Эпиграф: «…Когда б вы знали, из какого сора растут стихи, не ведая стыда…»
(А. Ахматова)
О ЕСТЕСТВЕ, КУЛЬТУРЕ, И КОЕ-О-ЧЁМ ЕЩЁ…
Вместо предисловия
Бродя наугад по тропам сервера, как ходят по лесу в поисках грибов, я наткнулся на великолепную, на мой взгляд, публикацию Ксении Чекодановой «Нужник». http://www.proza.ru/2008/05/08/564
Это ж надо ж было представительнице нежного пола так мудро и отважно избрать тему, которая воистину никого не оставит равнодушным, и так мастерски её разработать. У каждого найдётся, что вспомнить и сообщить по этому поводу. У каждого неизбежно появятся ассоциации, нередко ностальгические, и потому горько-сладкие. Недаром столько комментариев от читателей.

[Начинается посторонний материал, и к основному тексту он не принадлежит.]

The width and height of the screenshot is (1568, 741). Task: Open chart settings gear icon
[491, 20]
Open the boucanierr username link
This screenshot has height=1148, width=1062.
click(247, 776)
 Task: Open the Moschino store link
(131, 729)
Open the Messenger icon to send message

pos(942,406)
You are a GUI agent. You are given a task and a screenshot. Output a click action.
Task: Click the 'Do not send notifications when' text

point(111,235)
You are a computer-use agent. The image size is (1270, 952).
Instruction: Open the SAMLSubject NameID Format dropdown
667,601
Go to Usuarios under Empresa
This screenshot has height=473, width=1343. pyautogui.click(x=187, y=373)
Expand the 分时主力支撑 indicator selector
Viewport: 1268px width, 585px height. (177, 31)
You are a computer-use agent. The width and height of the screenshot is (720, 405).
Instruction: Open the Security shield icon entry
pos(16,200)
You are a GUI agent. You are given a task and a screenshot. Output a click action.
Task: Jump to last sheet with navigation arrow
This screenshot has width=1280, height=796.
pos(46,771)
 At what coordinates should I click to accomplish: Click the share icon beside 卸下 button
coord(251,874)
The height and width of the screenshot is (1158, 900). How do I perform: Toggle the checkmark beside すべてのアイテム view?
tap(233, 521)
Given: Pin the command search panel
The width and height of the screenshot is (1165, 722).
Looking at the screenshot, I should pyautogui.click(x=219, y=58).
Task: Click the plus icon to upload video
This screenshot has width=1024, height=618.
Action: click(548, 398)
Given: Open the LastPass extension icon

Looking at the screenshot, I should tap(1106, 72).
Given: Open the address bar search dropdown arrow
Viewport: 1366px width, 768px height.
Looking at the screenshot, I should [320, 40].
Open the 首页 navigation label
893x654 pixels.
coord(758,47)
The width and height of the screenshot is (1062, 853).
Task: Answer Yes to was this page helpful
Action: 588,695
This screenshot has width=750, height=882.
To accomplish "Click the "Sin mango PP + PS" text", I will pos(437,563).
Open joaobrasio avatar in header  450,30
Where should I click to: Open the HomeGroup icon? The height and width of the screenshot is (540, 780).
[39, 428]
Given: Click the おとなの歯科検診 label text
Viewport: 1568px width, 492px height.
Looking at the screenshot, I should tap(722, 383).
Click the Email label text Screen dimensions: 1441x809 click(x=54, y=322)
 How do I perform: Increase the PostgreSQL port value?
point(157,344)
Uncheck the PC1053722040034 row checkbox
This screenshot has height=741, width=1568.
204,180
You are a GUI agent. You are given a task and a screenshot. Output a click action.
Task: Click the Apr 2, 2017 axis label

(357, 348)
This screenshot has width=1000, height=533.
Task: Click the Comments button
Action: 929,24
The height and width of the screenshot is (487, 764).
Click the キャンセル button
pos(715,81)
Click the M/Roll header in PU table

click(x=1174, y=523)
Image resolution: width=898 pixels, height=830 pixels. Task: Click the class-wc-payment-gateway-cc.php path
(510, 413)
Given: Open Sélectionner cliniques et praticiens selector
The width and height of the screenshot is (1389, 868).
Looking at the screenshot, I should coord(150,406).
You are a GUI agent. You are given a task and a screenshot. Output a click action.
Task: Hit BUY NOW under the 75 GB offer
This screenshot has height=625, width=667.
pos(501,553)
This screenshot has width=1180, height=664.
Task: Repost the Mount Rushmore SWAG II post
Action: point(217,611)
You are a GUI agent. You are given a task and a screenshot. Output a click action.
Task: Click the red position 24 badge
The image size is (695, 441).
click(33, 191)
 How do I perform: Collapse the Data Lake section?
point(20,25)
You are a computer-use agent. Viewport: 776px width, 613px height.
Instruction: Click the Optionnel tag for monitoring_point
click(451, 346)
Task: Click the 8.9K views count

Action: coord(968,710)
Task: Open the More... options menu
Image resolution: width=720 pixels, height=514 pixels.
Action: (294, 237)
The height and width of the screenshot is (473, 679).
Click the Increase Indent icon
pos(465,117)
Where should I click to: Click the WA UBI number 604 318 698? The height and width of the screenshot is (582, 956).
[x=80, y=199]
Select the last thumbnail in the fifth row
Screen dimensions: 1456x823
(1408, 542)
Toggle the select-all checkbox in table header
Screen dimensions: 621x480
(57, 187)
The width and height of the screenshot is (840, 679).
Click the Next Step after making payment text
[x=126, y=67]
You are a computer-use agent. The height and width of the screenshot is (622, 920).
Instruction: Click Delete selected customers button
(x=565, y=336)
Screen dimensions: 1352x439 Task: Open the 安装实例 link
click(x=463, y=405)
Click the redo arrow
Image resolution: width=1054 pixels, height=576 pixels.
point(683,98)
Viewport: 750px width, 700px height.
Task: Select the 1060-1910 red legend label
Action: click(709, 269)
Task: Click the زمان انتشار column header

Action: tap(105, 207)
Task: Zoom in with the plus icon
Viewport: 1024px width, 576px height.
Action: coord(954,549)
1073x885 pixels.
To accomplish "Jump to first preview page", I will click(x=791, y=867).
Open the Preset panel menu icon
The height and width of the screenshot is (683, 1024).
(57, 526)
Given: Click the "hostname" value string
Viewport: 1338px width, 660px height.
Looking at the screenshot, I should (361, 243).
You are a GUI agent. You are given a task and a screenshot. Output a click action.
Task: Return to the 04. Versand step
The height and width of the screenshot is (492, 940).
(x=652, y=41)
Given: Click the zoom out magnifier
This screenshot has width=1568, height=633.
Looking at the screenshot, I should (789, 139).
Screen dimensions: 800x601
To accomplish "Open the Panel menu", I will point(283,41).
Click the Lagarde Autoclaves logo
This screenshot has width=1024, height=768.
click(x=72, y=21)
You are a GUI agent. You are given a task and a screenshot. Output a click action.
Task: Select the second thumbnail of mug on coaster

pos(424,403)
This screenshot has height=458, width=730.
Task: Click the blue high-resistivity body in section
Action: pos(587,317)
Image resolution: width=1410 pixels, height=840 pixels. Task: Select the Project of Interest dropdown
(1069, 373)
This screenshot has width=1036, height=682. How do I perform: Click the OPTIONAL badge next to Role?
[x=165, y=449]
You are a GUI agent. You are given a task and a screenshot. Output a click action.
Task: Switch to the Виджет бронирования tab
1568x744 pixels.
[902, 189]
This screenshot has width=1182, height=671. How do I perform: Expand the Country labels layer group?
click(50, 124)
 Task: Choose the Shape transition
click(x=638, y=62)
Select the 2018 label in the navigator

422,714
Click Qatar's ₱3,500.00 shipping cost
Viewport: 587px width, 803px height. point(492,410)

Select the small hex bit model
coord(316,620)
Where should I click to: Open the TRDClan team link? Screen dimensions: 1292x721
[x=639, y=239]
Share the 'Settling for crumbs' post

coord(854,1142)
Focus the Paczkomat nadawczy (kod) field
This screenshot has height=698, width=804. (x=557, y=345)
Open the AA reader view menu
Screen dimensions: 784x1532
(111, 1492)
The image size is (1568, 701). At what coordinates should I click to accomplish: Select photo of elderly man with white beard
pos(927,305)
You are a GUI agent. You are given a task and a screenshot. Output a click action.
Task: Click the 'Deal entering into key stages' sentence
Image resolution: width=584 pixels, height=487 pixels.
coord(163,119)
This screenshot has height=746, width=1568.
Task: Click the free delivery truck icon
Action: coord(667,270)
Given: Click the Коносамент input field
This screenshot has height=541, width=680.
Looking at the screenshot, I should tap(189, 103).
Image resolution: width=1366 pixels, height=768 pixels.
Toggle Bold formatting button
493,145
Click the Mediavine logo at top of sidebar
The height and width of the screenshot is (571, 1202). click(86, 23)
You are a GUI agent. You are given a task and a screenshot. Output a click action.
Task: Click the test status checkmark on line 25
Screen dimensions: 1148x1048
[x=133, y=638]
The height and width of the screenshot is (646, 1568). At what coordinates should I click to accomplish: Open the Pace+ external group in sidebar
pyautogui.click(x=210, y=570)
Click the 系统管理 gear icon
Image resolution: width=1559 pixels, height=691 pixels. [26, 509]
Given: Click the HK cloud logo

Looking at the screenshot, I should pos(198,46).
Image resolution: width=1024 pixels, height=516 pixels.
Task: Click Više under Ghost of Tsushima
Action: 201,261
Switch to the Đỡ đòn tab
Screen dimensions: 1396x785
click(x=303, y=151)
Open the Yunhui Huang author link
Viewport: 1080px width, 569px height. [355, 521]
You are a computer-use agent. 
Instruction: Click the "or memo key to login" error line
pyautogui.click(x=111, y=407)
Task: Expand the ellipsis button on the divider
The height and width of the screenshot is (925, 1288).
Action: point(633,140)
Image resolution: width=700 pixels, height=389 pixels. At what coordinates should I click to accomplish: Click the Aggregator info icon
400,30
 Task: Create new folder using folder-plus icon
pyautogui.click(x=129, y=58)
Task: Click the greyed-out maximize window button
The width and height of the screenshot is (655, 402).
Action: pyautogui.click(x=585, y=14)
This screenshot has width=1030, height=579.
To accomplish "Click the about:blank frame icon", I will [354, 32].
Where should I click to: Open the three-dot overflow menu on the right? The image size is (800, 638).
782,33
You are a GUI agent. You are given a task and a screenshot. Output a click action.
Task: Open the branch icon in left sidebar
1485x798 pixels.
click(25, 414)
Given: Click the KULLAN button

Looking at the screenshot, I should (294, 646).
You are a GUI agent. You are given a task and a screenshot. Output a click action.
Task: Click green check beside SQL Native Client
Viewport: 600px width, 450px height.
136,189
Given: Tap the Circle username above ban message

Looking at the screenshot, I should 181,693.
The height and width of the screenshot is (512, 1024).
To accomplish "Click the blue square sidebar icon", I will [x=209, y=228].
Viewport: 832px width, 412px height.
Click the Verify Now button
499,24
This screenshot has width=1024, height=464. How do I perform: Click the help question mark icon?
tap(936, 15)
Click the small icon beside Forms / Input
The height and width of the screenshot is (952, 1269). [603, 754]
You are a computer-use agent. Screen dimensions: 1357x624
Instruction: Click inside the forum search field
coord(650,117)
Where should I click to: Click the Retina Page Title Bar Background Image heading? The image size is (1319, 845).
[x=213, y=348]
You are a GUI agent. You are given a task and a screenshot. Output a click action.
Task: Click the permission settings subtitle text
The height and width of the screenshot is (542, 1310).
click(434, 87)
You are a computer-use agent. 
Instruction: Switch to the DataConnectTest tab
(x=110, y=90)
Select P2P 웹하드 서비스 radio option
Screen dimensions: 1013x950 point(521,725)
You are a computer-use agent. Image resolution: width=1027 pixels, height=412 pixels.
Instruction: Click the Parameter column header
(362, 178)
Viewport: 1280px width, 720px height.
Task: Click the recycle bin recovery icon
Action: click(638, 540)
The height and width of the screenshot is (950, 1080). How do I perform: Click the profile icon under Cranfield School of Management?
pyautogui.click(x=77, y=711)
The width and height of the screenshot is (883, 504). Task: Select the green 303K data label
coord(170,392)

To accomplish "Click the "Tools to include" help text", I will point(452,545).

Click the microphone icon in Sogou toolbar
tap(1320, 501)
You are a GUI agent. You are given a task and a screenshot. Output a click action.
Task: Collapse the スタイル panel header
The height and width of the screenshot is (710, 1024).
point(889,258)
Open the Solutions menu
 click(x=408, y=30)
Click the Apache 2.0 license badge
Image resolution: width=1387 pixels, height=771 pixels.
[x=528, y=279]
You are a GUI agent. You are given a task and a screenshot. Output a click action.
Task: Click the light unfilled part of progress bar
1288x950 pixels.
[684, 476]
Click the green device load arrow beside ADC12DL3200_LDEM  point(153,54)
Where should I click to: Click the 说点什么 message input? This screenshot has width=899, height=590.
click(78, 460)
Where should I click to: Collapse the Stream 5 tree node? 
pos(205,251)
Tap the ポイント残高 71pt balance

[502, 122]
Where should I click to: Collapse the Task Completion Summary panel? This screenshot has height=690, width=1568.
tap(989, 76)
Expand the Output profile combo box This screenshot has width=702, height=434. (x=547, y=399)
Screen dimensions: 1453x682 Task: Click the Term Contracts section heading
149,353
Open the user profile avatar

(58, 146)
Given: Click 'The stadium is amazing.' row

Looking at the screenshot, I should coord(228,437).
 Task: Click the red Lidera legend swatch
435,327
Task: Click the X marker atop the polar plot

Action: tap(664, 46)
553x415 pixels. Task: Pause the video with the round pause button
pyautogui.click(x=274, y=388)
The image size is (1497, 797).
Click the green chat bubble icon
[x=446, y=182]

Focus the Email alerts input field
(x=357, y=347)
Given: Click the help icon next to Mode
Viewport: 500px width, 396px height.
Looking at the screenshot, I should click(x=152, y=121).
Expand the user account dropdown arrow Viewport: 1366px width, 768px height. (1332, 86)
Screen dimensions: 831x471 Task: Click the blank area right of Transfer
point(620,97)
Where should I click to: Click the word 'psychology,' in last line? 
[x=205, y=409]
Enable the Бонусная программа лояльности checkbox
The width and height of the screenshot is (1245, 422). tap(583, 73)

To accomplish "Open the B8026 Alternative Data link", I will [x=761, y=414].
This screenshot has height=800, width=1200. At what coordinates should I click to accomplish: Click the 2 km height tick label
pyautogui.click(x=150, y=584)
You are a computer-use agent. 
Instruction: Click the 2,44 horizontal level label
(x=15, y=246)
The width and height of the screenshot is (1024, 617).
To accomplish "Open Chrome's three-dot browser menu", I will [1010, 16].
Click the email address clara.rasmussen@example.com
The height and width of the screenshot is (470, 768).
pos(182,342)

Пополнил собою их число и я: ведь и мне – «…не чуждо». К тому же в рассказе масса всевозможных «крючочков», за которые цепляется моя память.
Получилось нечто, вроде ТРИПТИХа, который и решаюсь выложить, как отдельную публикацию, на своей странице.
ПТИХ РАЗ.
Собрался я как-то в командировку в Тбилиси – столицу Грузинкой Советской Социалистической Республики, (примечание: «ностальгии» по СССР не испытываю). Опытные люди рассказали о её (его) достопримечательностях, и, среди прочего, о подвальчике, где можно отведать самые вкусные во всём городе хачапури. (Для тех, кто не знает – это пирожки, вроде чебуреков, но с сыром. А чебуреки знают все).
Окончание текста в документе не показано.